There is a very modest little square called Place Maubert. Modest in size, but with a lot of history. There have been some doubts about the origin of the name “Maubert”, but it seems rather clear that it’s some kind of transformation of “Maître Albert”. This means that it refers to Albertus Magnus, also known as Albert the Great, Albert of Cologne…. and in France as Maître Albert. He was born around 1200 and died in 1280. He was extremely knowledgeable in many areas, but is perhaps especially known as one of the leading philosophers and theologians of the Middle Ages. He gave lectures at the Paris University during a few years in the 1240’s and had as one of his pupils – and also friend - another very influential philosopher and theologian, Thomas Aquinas. They are now both Saints.
Albert’s lectures were very popular and had often to be held outdoors, obviously here, at Place Maubert, quite close to the Seine River and the Notre Dame Cathedral, then under construction.
He also got his name linked to the little street, Rue Maître Albert, and to the nearby Passage Maubert.
There are a number of portraits of Albert, but they seem all to have been made a century or more after his death, so maybe the resemblance is not perfect.
Place Maubert is also known to have been a place of a large number of executions. Some 300 years after Maître Albert’s lectures there were a number of processes against Protestants, heretics, pretended atheists… and generally the sentence was death in various forms. On these city maps from that period, we can see for what the place was known.

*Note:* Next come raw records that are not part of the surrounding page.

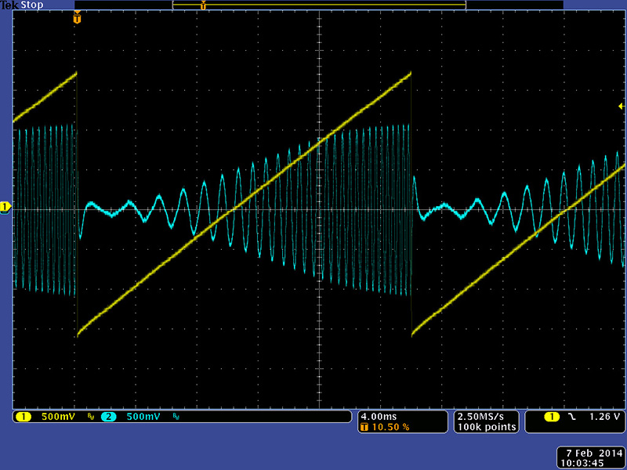Click the Stop acquisition status label
The height and width of the screenshot is (470, 627).
click(x=31, y=5)
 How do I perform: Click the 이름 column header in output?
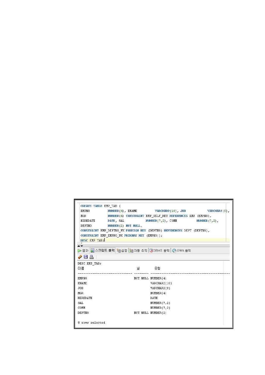(81, 268)
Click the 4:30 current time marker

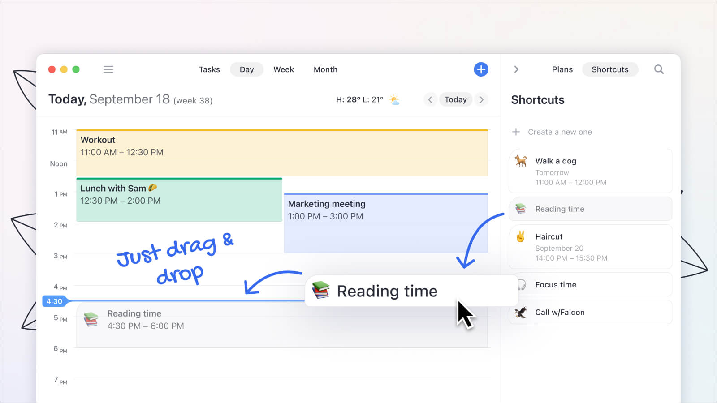(x=54, y=301)
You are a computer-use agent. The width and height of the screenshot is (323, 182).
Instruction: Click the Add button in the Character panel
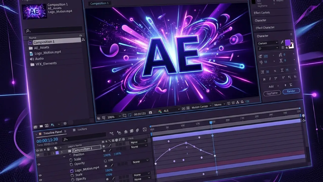271,86
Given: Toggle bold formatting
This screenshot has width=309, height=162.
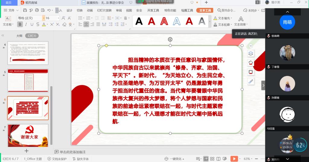Looking at the screenshot, I should (20, 24).
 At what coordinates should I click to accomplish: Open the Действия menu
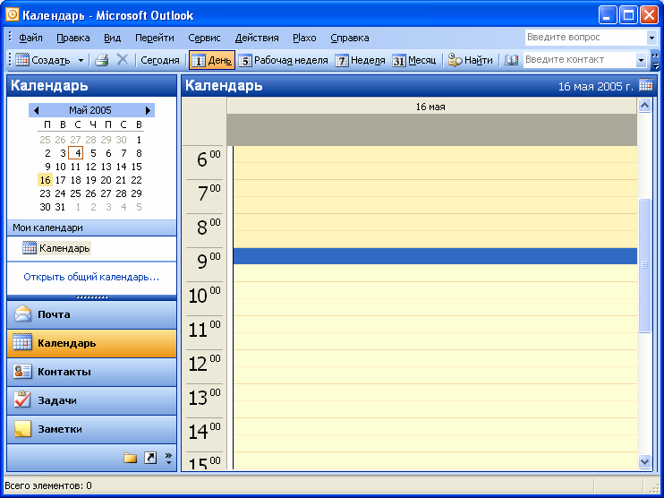coord(257,38)
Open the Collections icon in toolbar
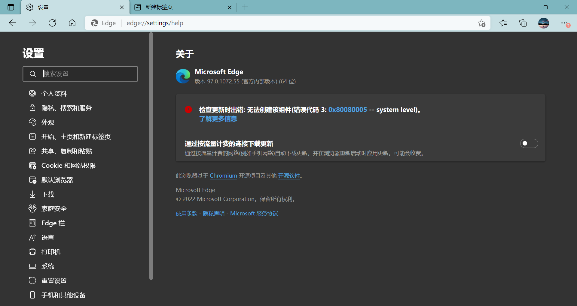The image size is (577, 306). [523, 23]
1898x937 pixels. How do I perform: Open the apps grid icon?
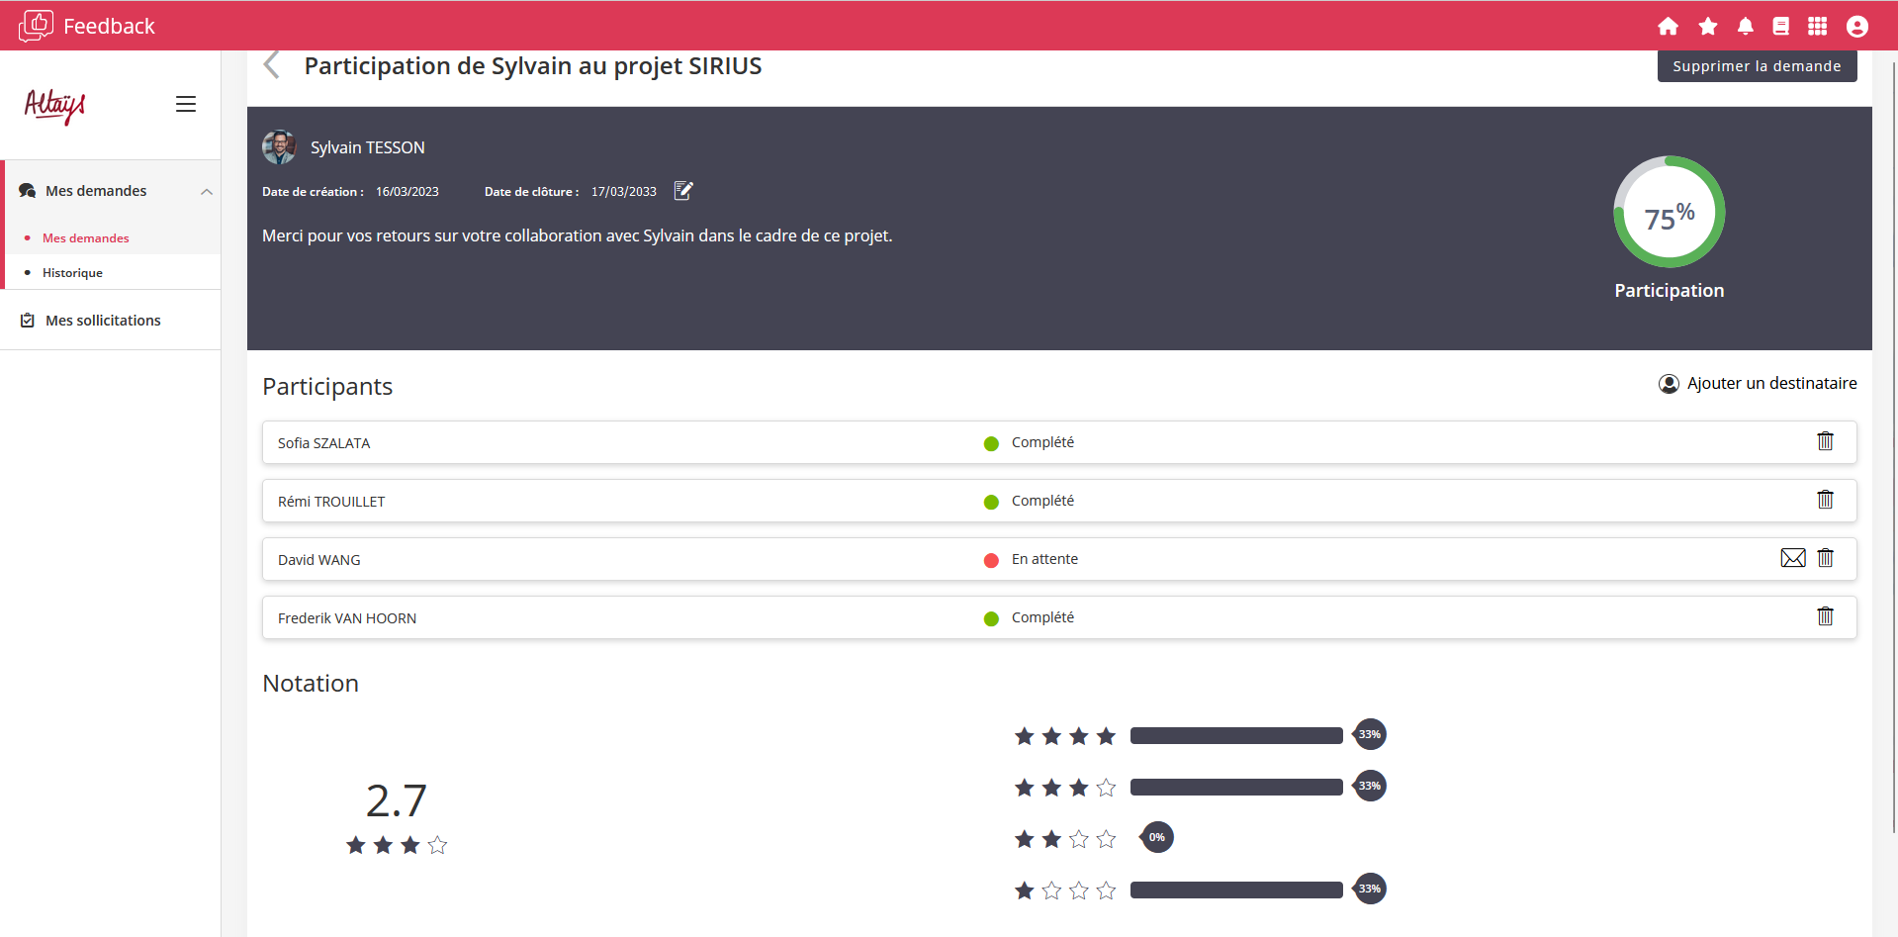click(1817, 27)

One of the many condemned personalities was Etienne Dolet (1509-46). He was convicted of heresy and was burned with his books in a sentence obviously signed by the Paris Parliament, the Inquisition and the theological faculty of the Sorbonne University. Dolet somehow became a reference when during the 19th century the separation of the State and the Church started to become an important issue. He got his statue on Place Maubert in 1889. Meetings were held here until the separation came into force in 1905 … and even later. The statue disappeared in 1942 when the metal was required by the Nazi occupants.
Certain days of the week there is an important open market on the opposite side of the street.